Who Invented the Scanning Electron Microscope?

The new Scanning Electron Microscopes are huge, many times larger than even the most powerful standard microscopes.

Nobody minds that they are so big, however, because they are very powerful. The Scanning Electron Microscope “sees” 10,000 times more than even the finest standard micropcope.

By gathering light and focusing it with a system of mirrors and lenses, a normal microscope can enlarge a specimen 2,000 times. An electron microscope, called an SEM, can magnify the same specimen 20 million times.

An SEM bombards its specimen with a beam of electrons 1 million times. The electron flow is aimed and focused by magnetic lenses, and the picture they produce is seen at the ground level of the 20-foot-tall device.

Scientists have to look at the picture through an 8-inch-thick piece of leaded glass. The glass protects the scientists from the deadly X-rays produced by all the electrons.

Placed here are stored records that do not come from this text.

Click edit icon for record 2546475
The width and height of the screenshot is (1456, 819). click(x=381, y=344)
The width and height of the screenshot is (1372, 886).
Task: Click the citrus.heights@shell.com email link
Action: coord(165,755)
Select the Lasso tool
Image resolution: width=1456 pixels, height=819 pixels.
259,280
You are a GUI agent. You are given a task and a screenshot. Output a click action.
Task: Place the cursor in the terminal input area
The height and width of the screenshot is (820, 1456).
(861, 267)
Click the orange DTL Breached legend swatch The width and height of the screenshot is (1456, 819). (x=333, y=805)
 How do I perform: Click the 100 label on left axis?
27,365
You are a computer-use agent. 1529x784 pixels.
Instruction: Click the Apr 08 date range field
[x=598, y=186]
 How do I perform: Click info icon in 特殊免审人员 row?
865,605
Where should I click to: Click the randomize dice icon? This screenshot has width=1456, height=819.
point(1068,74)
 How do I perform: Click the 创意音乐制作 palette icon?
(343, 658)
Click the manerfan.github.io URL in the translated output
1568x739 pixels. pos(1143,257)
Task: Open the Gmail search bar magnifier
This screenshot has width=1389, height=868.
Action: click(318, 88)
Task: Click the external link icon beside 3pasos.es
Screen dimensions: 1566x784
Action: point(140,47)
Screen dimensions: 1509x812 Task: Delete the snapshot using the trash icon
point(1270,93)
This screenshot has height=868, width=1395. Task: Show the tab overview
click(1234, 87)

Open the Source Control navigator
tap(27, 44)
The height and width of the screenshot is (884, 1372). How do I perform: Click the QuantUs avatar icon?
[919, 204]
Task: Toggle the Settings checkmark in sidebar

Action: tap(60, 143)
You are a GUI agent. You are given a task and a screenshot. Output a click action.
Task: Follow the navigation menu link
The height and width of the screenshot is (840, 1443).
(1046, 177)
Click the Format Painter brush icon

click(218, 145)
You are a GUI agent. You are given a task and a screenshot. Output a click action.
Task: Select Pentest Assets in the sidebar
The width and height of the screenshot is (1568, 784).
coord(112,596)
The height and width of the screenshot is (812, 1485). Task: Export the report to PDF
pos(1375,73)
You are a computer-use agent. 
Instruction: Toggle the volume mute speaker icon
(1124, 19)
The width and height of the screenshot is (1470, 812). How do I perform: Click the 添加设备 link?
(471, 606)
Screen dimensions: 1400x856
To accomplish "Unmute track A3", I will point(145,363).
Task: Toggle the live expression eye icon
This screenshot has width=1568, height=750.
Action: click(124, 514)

In 1931, German engineers Ernst Ruska and Max Knoll built the first electron microscope prototype.

Comments

  1. Margaret Bisher says

    As a professional electron microscopist I have to tell you that your definition of a Scanning Electron Microscope (SEM) is incorrect. You are defining a Transmission Electron Microscope (TEM). Both use an electron beam as their source of illumination but in an SEM the electrons are reflected off the sample and a 3D type image is detected. In a TEM the electrons penetrate the sample, diffacted and image is displayed (much like a slide projector). So simply put, in a TEM the beam goes through and in an SEM the beam is deflected off.